## Goal of the exercise
Rewrite the stretch of the carb cycling text from "This breakdown will" through "all week long.", switching "calories" to "kcal".

## Study text

This breakdown will put you at roughly 3200 calories, 600 over maintenance. Carbs should consist of mainly starchy (potatoes, pasta, breads, rice, quinoa, lentils/beans, etc.), but feel free to enjoy life a bit with some fruit, or something you've been craving all week. Personally, I like to take an 'IIFYM' (If It Fits Your Macros) approach on this day. It gives me a mental break and allows me to enjoy some of the foods I normally don't eat while cutting. Just be careful not to go overboard, particularly with fat, because you are already consuming lots of carbs. Once glycogen stores are full, you'll experience the 'spill over' effect, which means additional energy (carbs/fats) gets stored in... fat cells! Definitely counter-productive. Just be mindful of what you're eating, do your best to hit your macros, and you'll be fine, especially if you've been perfect all week long.

Carb Cycling For Maintenance

IMO, running maintenance is, at certain times, just as important as cutting or 'bulking'. For one, giving your body a break from either of the 2 latter is always a good idea. Since doing 'nothing' wouldn't be a good approach, running maintenance, even if just for 4 weeks, is a good idea. Further, some people like to just maintain throughout the summer. They don't want to 'bulk' (for obvious reasons), and may already feel they're lean enough and/or don't want a flat/small/depleted look while they're at the beach. Even still, there are people who *need* to run maintenance for several months in an effort to 'reset' their body's 'set point'; e.g. maybe you've just finished a successful cut after years of being heavier/fatter. Jumping right back into a regimen where gaining weight is the goal would be a terrible and disastrous idea (I speak from experience)... you're body isn't yet 'comfortable' with it's new composition and needs an adjustment period, i.e. maintenance. Whatever the case may be, carb cycling can be applied to this as well.

I'm not going to provide sample cycles in this case simply because there is no specific goal per se; essentially, you want to maintain your current weight and/or body composition. You want to keep bodyfat in check, and maintain muscle mass. You could set up a carb cycle many different ways to help accomplish this, but the important thing is that you don't arbitrarily do so. Picking random days of the week and saying "I think THIS will be a high carb day, and THIS will be a low day, etc." probably isn't a great approach. Make it count. Training legs Tuesday and taking off Wednesday? Perhaps you should make Monday a high carb day, and Tuesday moderate. A carb cycle will only be as effective as the workout it's built around. That is, I build my carb cycles to compliment the training regimen.

Stored items:
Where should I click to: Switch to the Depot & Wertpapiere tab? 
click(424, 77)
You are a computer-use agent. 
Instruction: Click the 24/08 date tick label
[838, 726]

---

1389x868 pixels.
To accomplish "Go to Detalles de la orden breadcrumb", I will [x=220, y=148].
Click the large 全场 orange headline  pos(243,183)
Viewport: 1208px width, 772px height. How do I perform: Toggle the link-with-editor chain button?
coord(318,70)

## Task output
This breakdown will put you at roughly 3200 kcal, 600 over maintenance. Carbs should consist of mainly starchy (potatoes, pasta, breads, rice, quinoa, lentils/beans, etc.), but feel free to enjoy life a bit with some fruit, or something you've been craving all week. Personally, I like to take an 'IIFYM' (If It Fits Your Macros) approach on this day. It gives me a mental break and allows me to enjoy some of the foods I normally don't eat while cutting. Just be careful not to go overboard, particularly with fat, because you are already consuming lots of carbs. Once glycogen stores are full, you'll experience the 'spill over' effect, which means additional energy (carbs/fats) gets stored in... fat cells! Definitely counter-productive. Just be mindful of what you're eating, do your best to hit your macros, and you'll be fine, especially if you've been perfect all week long.